Disneyland won’t be the biggest attraction in town, in Anaheim, on February 17 to 20. Nope. It’ll be the thirtieth annual conference of the Association of Energy Services Professionals over at the Anaheim Marriott. A thousand or so from our industry — our industry’s top experts in energy efficiency — will be gathered there to celebrate what increased end-use efficiency has accomplished in the last three decades and to plan the next strides of the next decades.
Why don’t you drop by? Not to see Mickey M. But to see where energy efficiency is headed. At aesp.org, that’s where you can find the details on the annual conference. I went over to that corner of the Internet and in the conference’s agenda found — quite efficiently — the sessions that most fascinated me.
A series of sessions are on electrification. Since we’re working on a special issue of Public Utilities Fortnightly on electrification — and on the upcoming Electrification 2020 giga-conference this April — I was naturally interested in those sessions.
One of the workshops at the AESP annual conference is going to be on critical regulatory issues concerning electrification. Like, how to deal with cost-effectiveness. And, how to measure benefits. And, whether (and how) utilities will be financially compensated for their programs. Bill LeBlanc, the chief instigation agent at E Source, is leading that workshop.
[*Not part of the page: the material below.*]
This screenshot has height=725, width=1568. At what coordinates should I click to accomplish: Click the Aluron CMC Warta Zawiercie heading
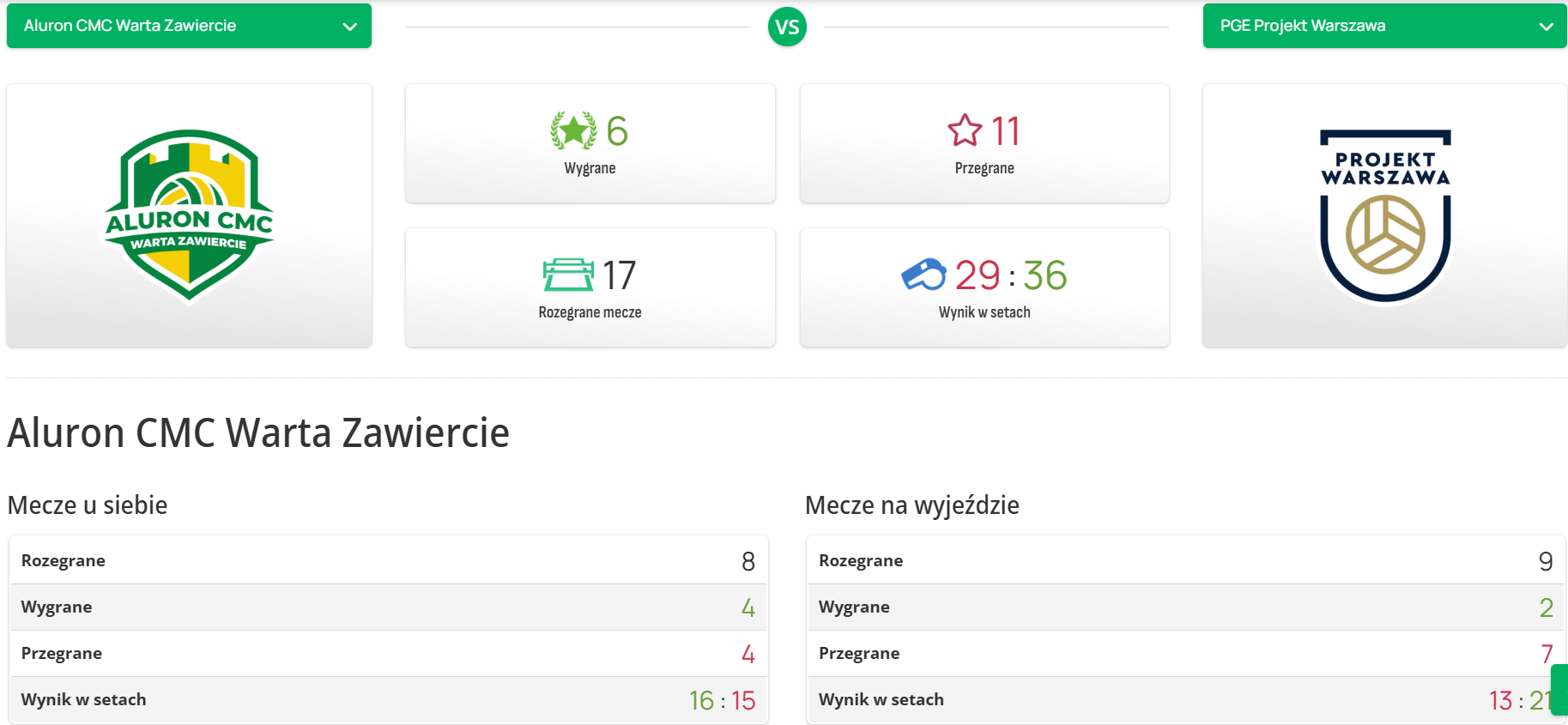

Ok, that’s a cool job title.
Then there will be a session on the “road to electrification,” with panelists such as Katie Sloan of Southern California Edison and David Jacot of Los Angeles Department of Water & Power. Katie’s the director of eMobility & building electrification at SCE and David’s the director of efficiency solutions at LADWP.
There will be sessions on heat pumps, electric vehicle adoption, how to sell electrification – the speaker being Jason Snyder of Tennessee Valley Authority, a regular in the pages of PUF — and electric vehicle charging, among so many others on electrification.
So you can come up to speed in Anaheim on electrification, in mid-February, at the AESP annual conference, and then really push the pedal to the metal in Charlotte, in mid-April, at Electrification 2020. In an electric car of course.